Boil-water notices for more than 6,000 households will be lifted in the coming months, following completion of a treatment plant to remove dangerous bugs from drinking water.
Irish Water says an "interim" plant in Castlerea, Co Roscommon, has been completed and is subject to final quality checks from the HSE and Environmental Protection Agency (EPA) before water for 6,350 households in Roscommon is deemed safe to drink.
The plant was completed in January and is among 148 capital projects being overseen across the country by the utility.
The detail is contained in new data which shows Irish Water has overseen completion of 59 capital projects since it took control of the network in January last year.
These range from drainage schemes to water mains replacements and upgrades, along with delivery of new water and wastewater treatment plants.
Another 89 schemes are under way and due for completion from this month and out to 2017.
They include a new treatment plant at Swords in North Dublin, which will cater for 90,000 people and is due for completion next January, and an upgrade of the sewer network in the North Docklands which will allow for development of housing and office accommodation.
But Irish Water said a small number of projects had been delayed to complete final testing. They include:
Sludge treatment works at Ballymore Eustace in Kildare, which were due to be finished last month.
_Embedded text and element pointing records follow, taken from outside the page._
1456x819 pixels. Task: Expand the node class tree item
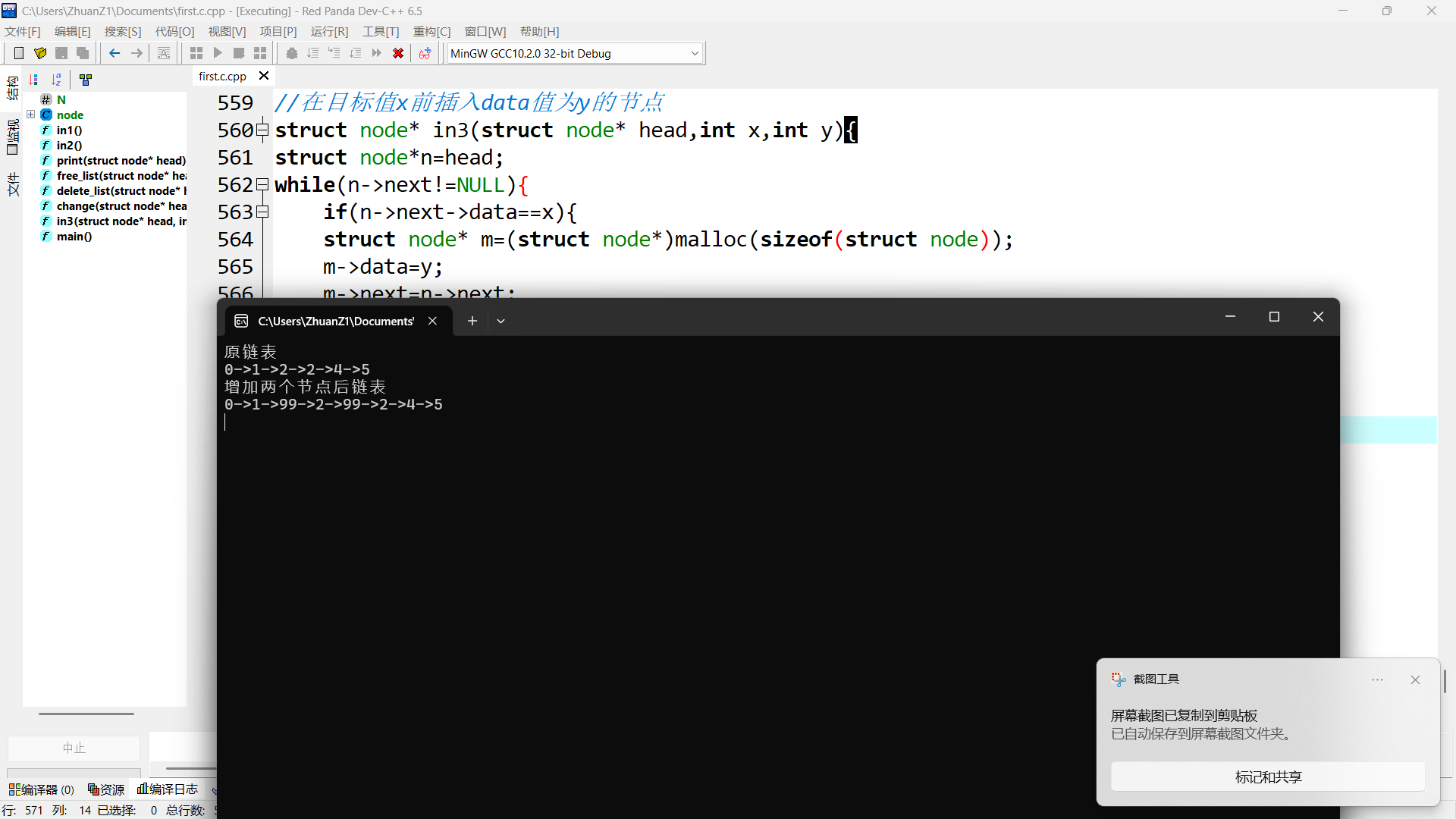tap(31, 115)
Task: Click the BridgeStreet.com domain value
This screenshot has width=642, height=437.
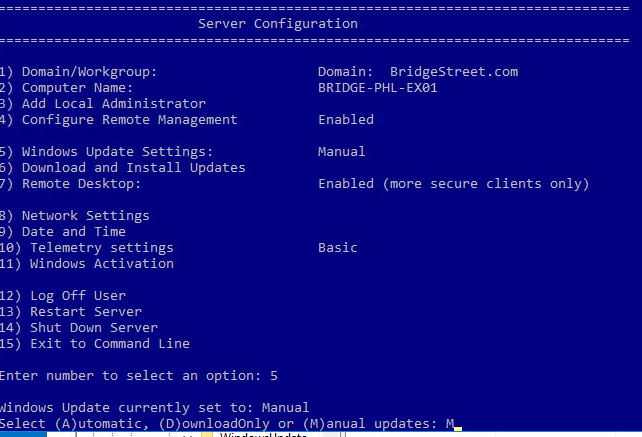Action: click(x=453, y=72)
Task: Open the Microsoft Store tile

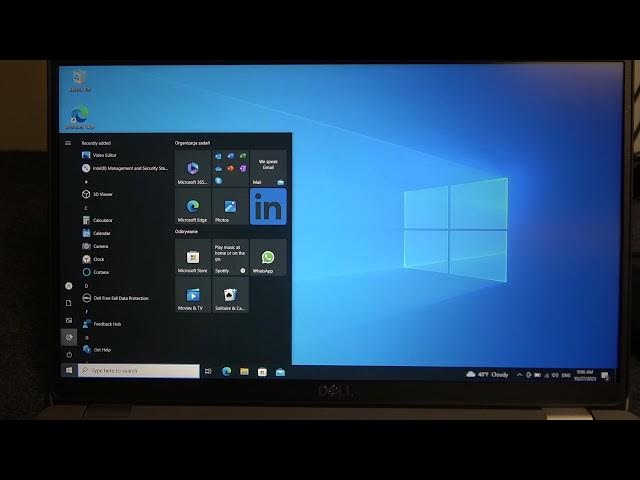Action: 192,257
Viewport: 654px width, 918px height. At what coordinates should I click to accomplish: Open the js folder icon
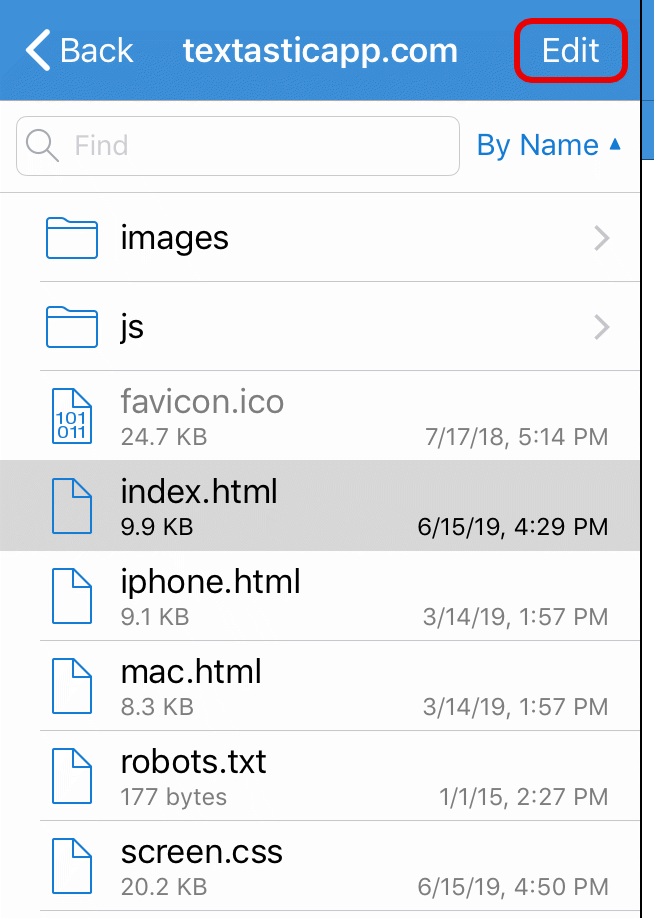click(72, 327)
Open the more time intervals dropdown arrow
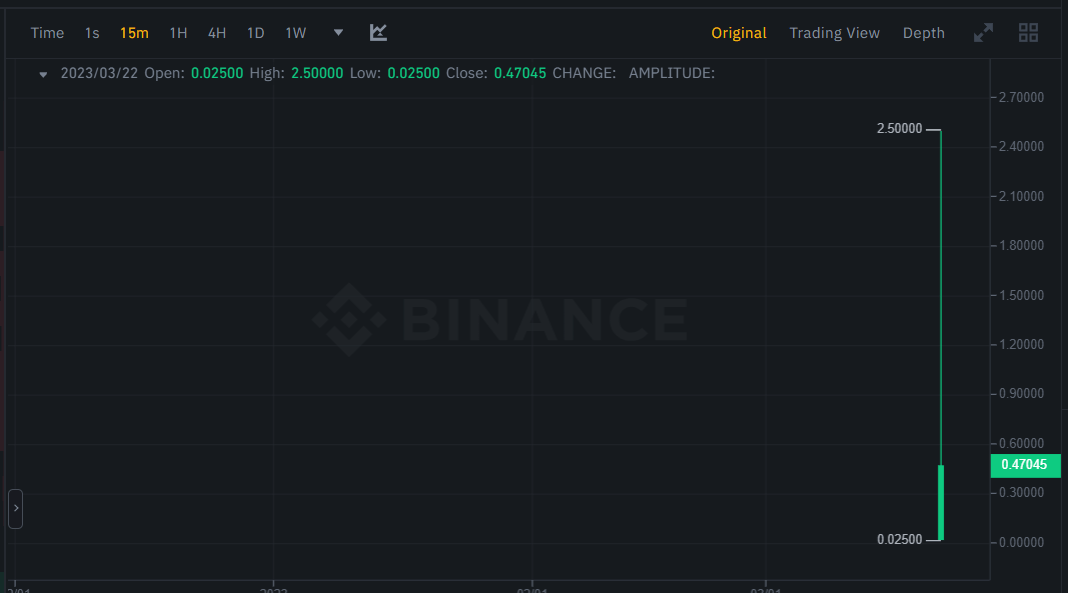Screen dimensions: 1068x593 click(338, 33)
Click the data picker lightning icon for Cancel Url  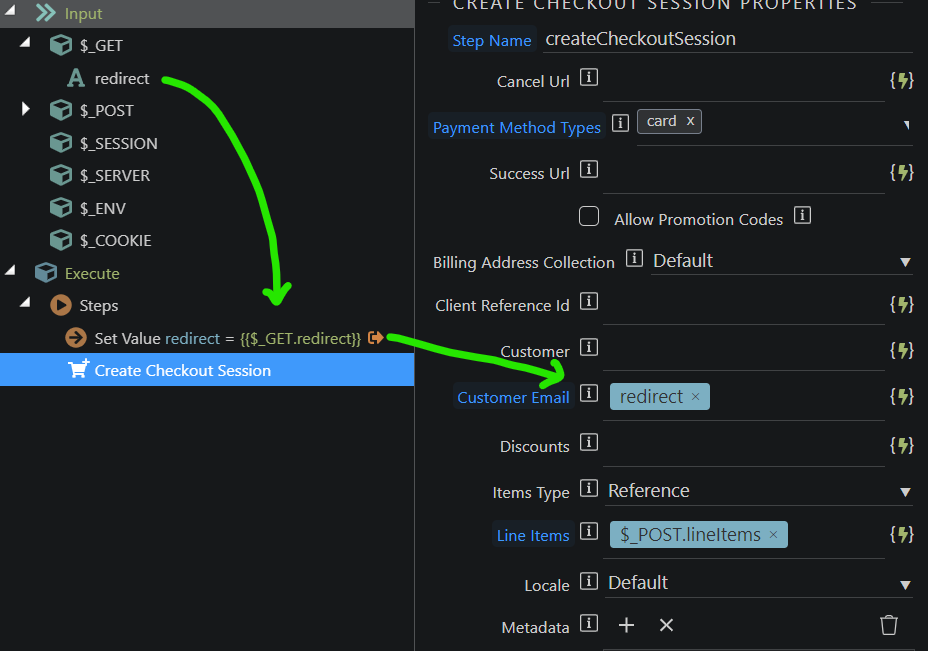tap(902, 81)
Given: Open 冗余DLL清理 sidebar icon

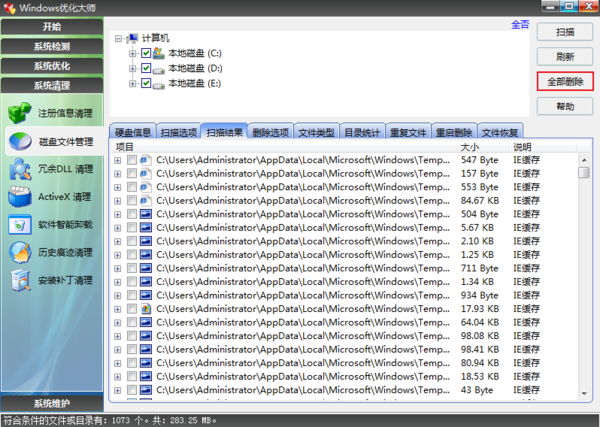Looking at the screenshot, I should pos(20,169).
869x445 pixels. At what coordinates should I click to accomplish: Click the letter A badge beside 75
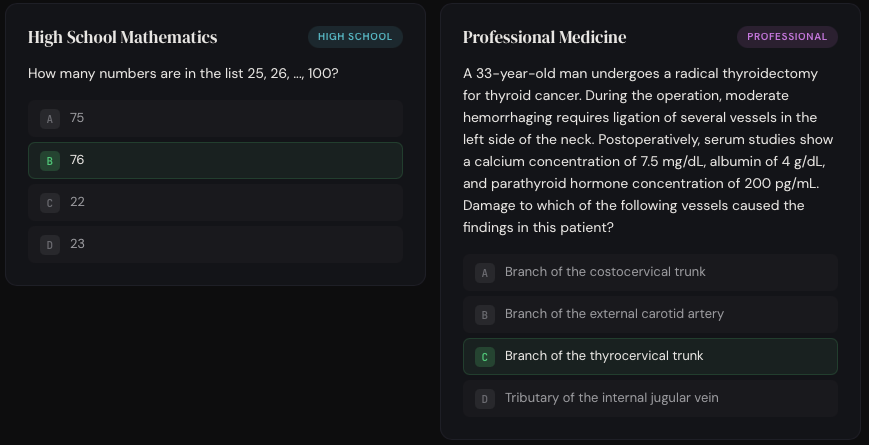(x=49, y=119)
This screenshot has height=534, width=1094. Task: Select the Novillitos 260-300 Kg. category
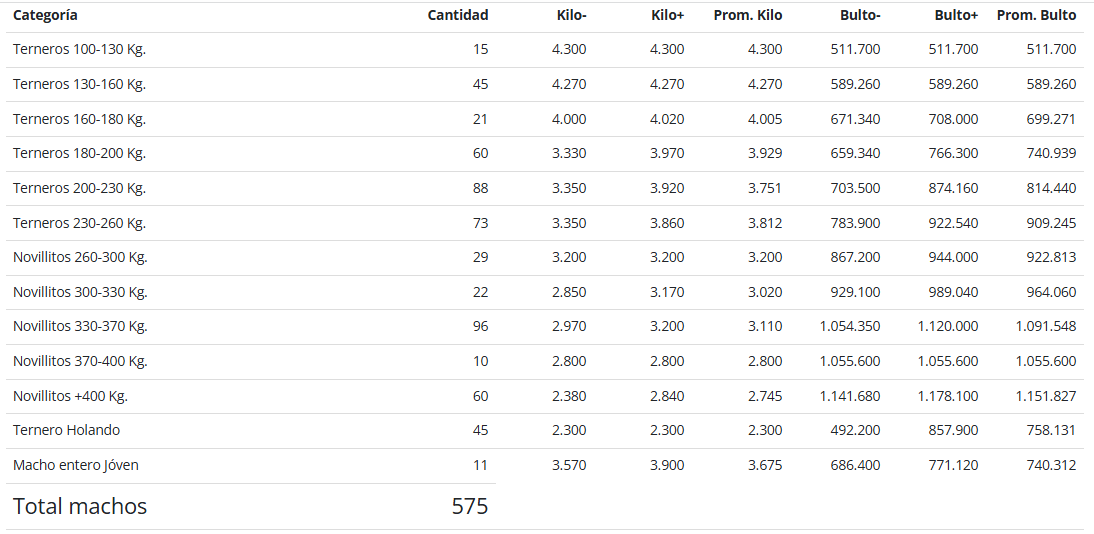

The works are "largely completed".
A sewerage scheme in Youghal, Co Cork, was due for completion in February and is subject to snagging.
Replacement of water mains in Laois are also being verified, and were due for completion last month.
While construction works at the Castlerea plant have been completed, not until Irish Water proves it is operating as designed can boil-water notices be lifted.
Another treatment plant at Boyle has also been completed and, assuming it passes quality assurance tests, will result in supplies to an extra 12,000 people being given the all-clear.
Roscommon has been among the worst-affected counties in terms of drinking water quality.
More than 20,000 households are unable to drink the water from their taps.
The Castlerea plant was first proposed in February last year when Irish Water appeared before the Dáil environment committee. It said that options to "fast-track" a scheme for the town were being "assessed urgently" to remove boil-water notices affecting 6,350 people which had been in place for most of the previous four years.
Boil-water notices are only put in place after consultation with the HSE, which deems the supply to be dangerous to public health. Some 10 plants across Roscommon are due to be upgraded.
The update on Irish Water's capital plan will be published today. The costs of the projects will not be available for some weeks, as they must be scrutinised by the regulator.